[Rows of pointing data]
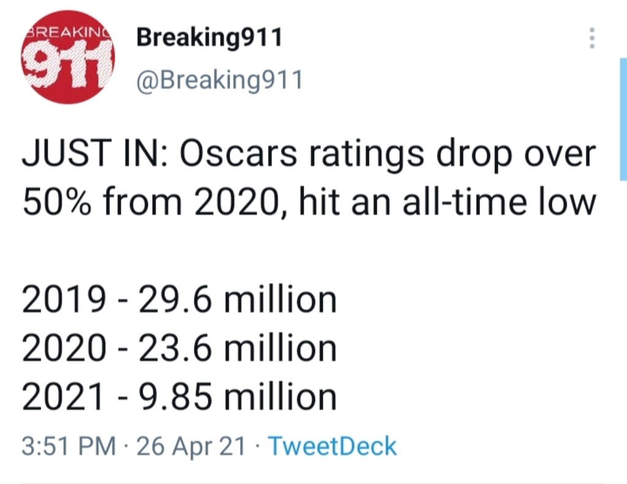The image size is (627, 484).
Task: Select the 2020 - 23.6 million line
Action: point(179,349)
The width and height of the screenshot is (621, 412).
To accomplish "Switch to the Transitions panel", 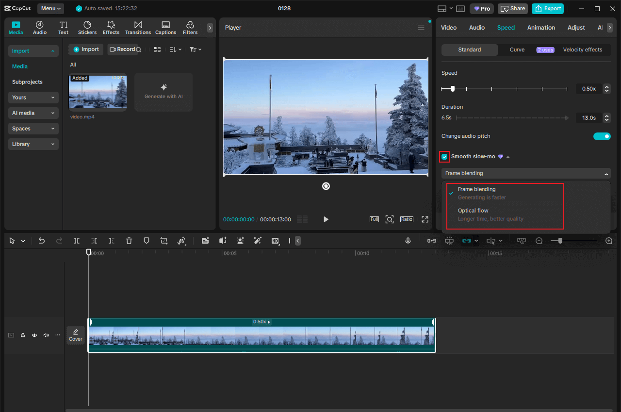I will click(x=138, y=27).
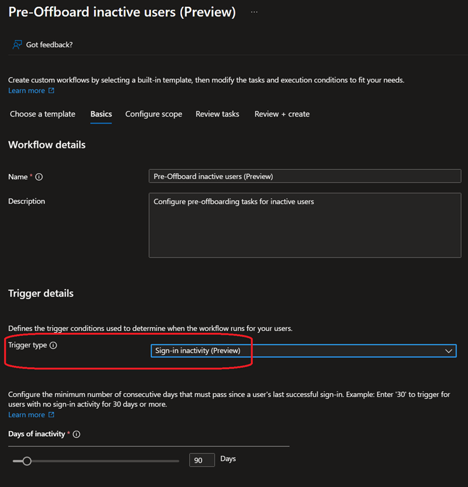
Task: Open Learn more link under the inactivity explanation
Action: pyautogui.click(x=27, y=415)
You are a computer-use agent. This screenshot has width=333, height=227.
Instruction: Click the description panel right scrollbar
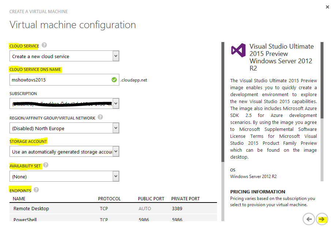322,80
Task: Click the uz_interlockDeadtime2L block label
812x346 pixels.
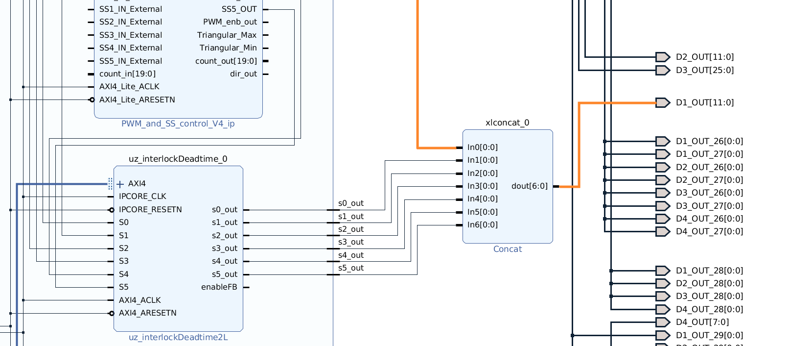Action: (x=178, y=337)
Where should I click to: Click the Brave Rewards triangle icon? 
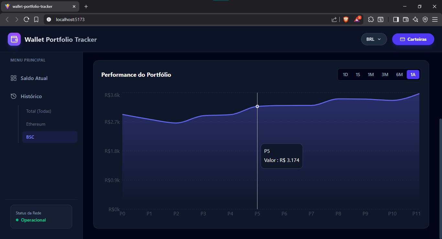(x=356, y=19)
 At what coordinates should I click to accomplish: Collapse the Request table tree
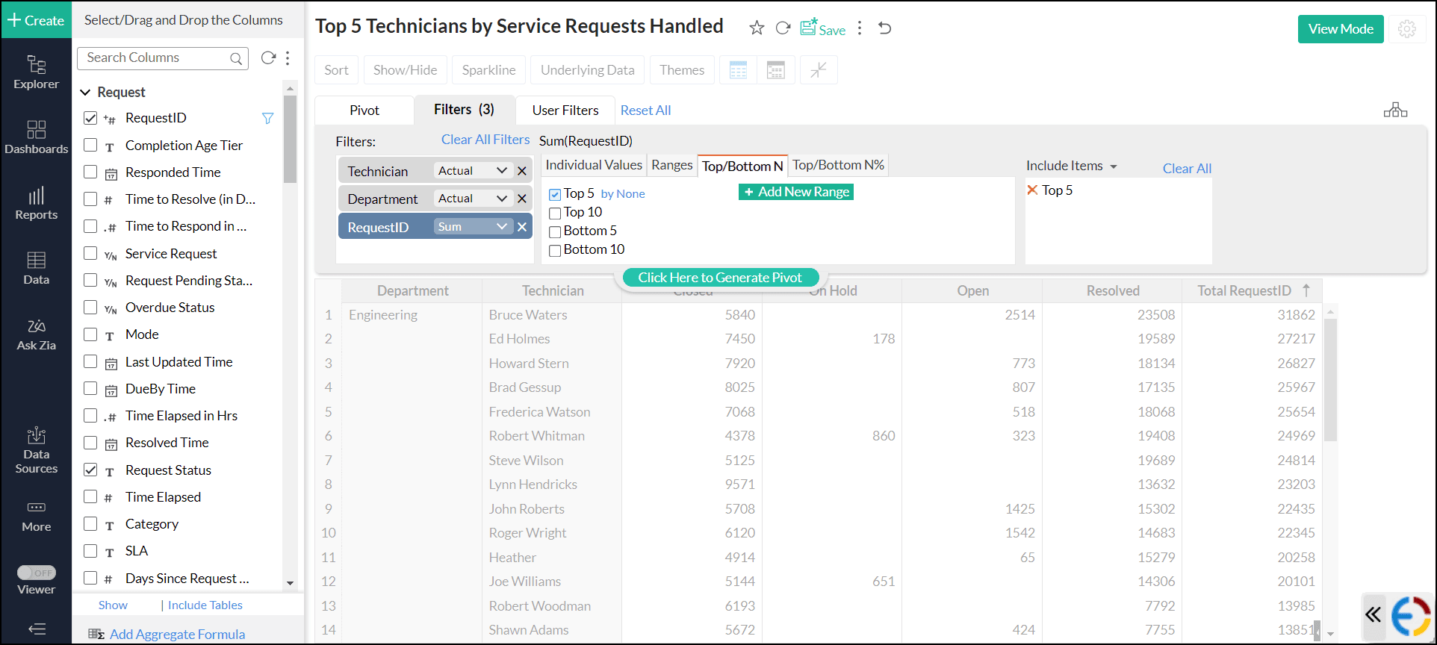85,92
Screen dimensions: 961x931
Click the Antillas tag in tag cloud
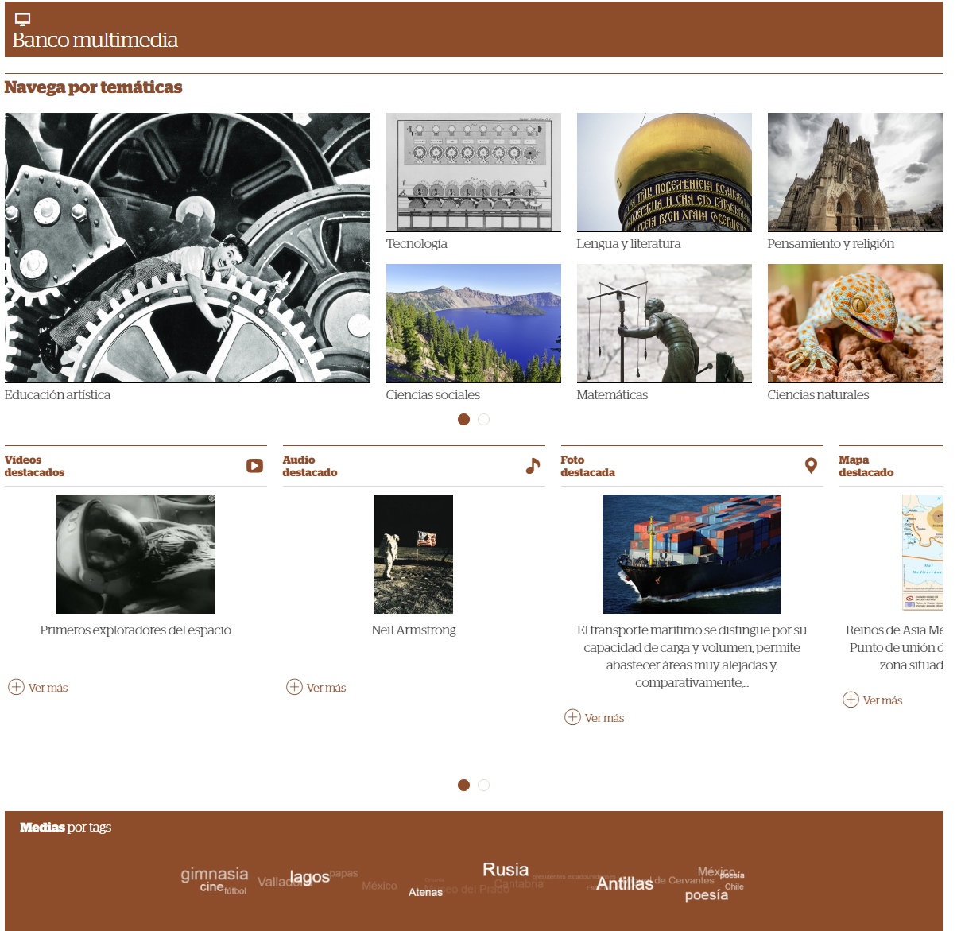[625, 883]
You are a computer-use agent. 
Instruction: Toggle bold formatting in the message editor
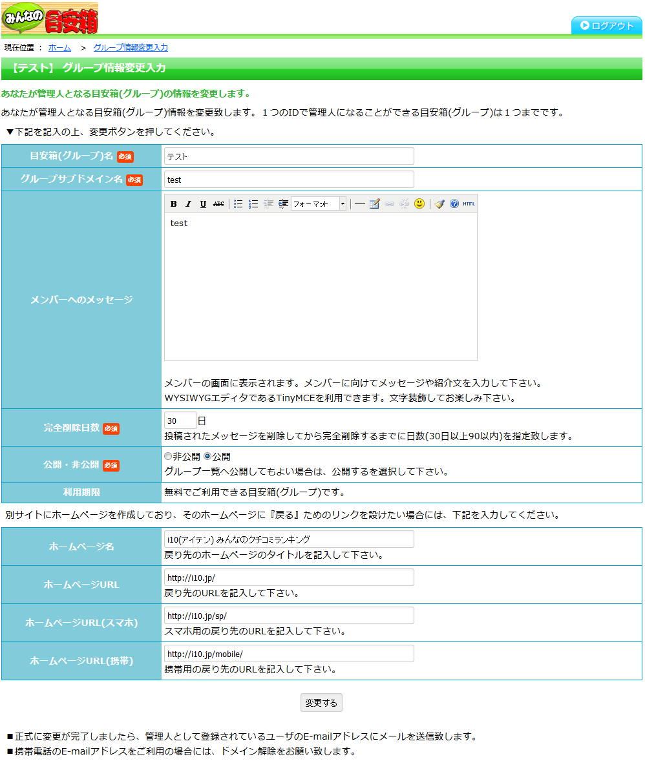pos(174,203)
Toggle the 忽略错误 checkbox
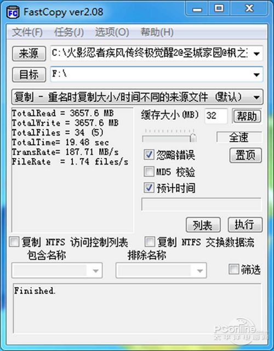This screenshot has height=351, width=274. coord(149,155)
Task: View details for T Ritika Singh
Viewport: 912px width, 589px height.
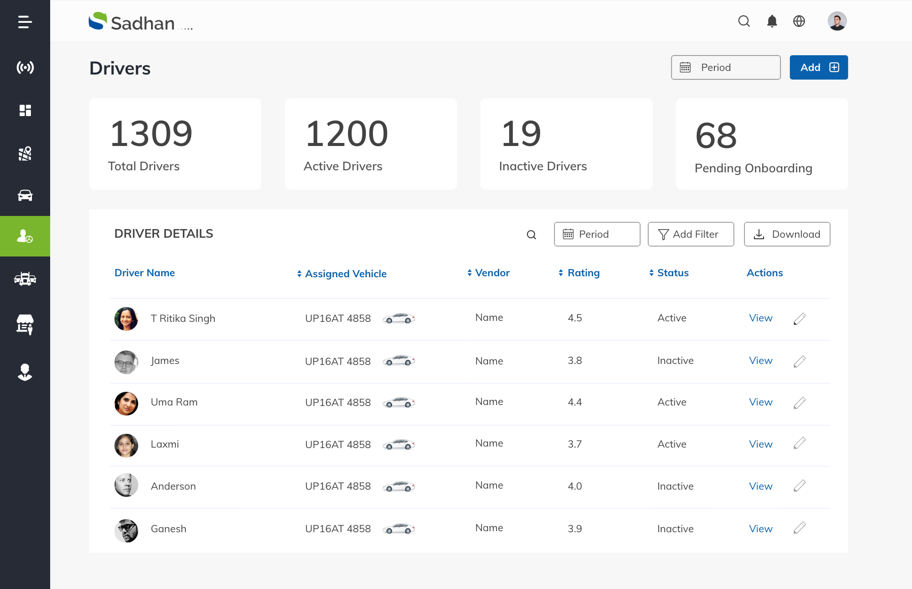Action: [761, 318]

# Required task:
Repeat the lines between the one holding "Task: View details for T Ritika Singh" and the end of the rows, inclusive, leaving out the pictures.

# Answer to this problem:
Task: View details for T Ritika Singh
Viewport: 912px width, 589px height.
Action: [761, 318]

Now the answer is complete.